Cree (CREE) is one of the most controversial stocks around. It rose 52% last year and has gained 78% so far this year. One analyst raised estimates from $62 to $73 on stronger demand for LED lights, while another analyst downgraded CREE from Buy to Neutral. Cramer confessed his rocky history with the stock. He recommended it in 2010, only to see it drop from $70 to $52 in six weeks. At that time, he apologized for having recommended it, but insists that now, Cree is a different company than it was a few years ago. The company is specializing more in popular LED lightbulbs and has made some accretive acquisitions.
So who is right, the bearish analyst or the bullish analyst? The bearish analyst based research on lighting distributors that indicate Cree is facing stiff competition, and clients are forced to choose between Cree and a competitor. The bullish analyst notes that Cree's bulbs are selling well at Home Depot (HD). Since the bearish analyst cast a wider net in the research, Cramer would give some credence to the downgrade, but noted that the analyst is also short-term bearish on Cree, and believes problems with competition will be resolved as demand for LED lights increases. Cramer likes Cree, but it trades at more than double its growth rate; it has a multiple of 33 and a growth rate of 16%. He says he hopes the short-term bearish case is correct so he can buy some and hold it for the long term. He isn't concerned about possibly making the same mistake again, because the demand for LED lights is now much greater than it was when he recommended the stock the first time around.
Cramer took some calls:
General Electric (GE) is a holding in Cramer's charitable trust. Cramer says he is disappointed in the company, but he thinks its prospects are improving.
It has been the best of times for Google (GOOG) and the worst of times for Apple (AAPL). Google has risen 29% since the beginning of the year, and Apple has fallen 19%. Morgan Stanley upgraded Google, but the Street has been giving Apple the silent treatment after the downgrades that followed its failed quarter. Apple did rise 80 points, but fell again in what looks like a dead cat bounce. Google is so far ahead of the competition with advertising, that it can charge high prices, Android is an ongoing success and the company is on the verge of finding a monetizing solution for YouTube, a business that could be worth $20 billion in revenues. Google trades at a multiple of 20 with an 18% growth rate. Many packaged goods companies trade for the same multiple with a fraction of the growth rate.

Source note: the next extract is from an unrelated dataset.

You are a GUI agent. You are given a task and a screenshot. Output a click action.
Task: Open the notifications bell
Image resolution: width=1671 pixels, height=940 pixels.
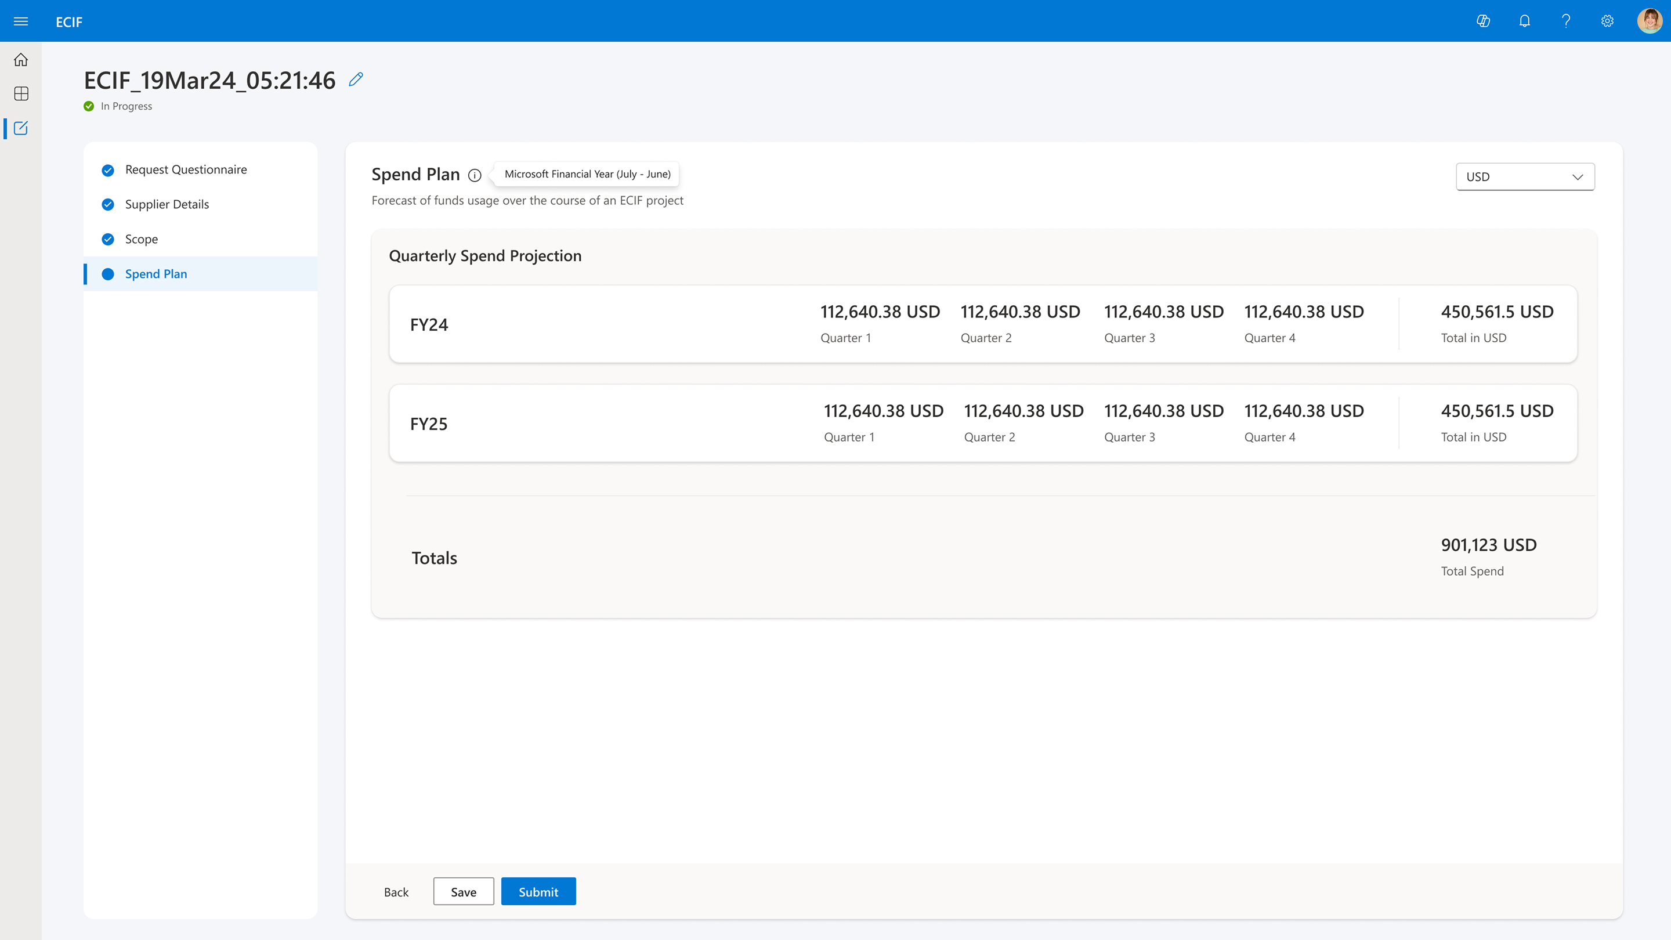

What is the next big thing for Apple (which Cramer owns for his charitable trust)? Who knows? While it is not a certainty that Apple deserves to be lower, there is no information to give investors hope that it will recover any time soon.
Cramer took some calls:
YRC Worldwide (YRCW) is sizzling along with other truckers, but Cramer doesn't want to take a risk.

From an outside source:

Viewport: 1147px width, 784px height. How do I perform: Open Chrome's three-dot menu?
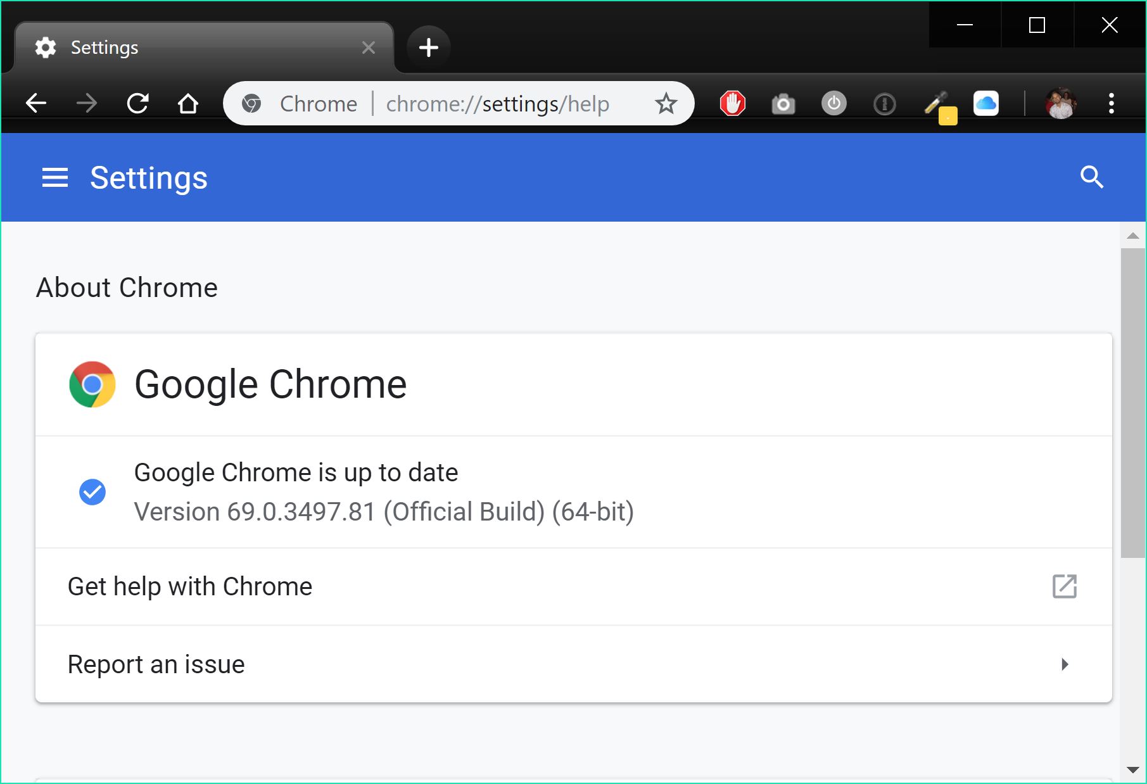[x=1110, y=103]
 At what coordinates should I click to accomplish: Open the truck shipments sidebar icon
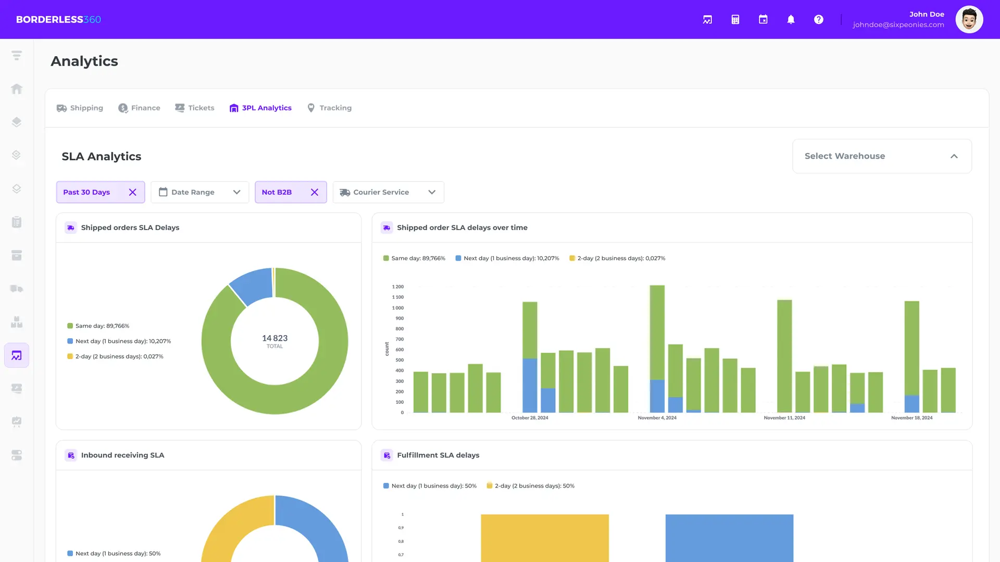coord(17,289)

Toyota (TM) is most likely going higher, because Japan is devaluing the yen.
Last season, there was a dearth of M&A activity because too many CEOs were frightened of taxes and sequestration. As a result, most executives missed out on great deals that could have transformed their companies; now it is too late to buy. Prescient as always, Warren Buffett added Heinz to Berkshire Hathaway (BRK.A), (BRK.B) for what now appears to be a "steal." Liberty Media (LMCA) was wise to buy Virgin Media, and Eaton (ETN) acquired competitor Cooper Industries. Eaton CEO Sandy Cutler knew there could be slow growth ahead, and instead of cowering, he took control. IntercontinentalExchange (ICE) bought NYSE Euronext, and is now the largest exchange. Kinder Morgan (KMP) made two acquisitions: El Paso and Copano, and both have been immediately additive to value. These examples show that CEOs need to have the courage to buy before the opportunities fade.
CEO Interview: Herbjorn Hansson, Nordic American Tankers (NYSE:NAT)
The tanker industry has been a bad place to be for the last few years. A turn looks even less likely, given poor data out of China and the increase in U.S. drilling, which makes oil imports less necessary. Nordic American Tankers (NAT) is the best stock in a terrible sector. The company reported lower than expected earnings, but rates were up slightly. CEO Herbjorn Hansson explained that he is buying ships because they are cheap, and he does think the industry will turn around. Cramer was less optimistic, commenting that tankers have been weak now for many years. "If you think tankers are going to turn," said Cramer. "This is the one. If you don't, I can't say that I blame you."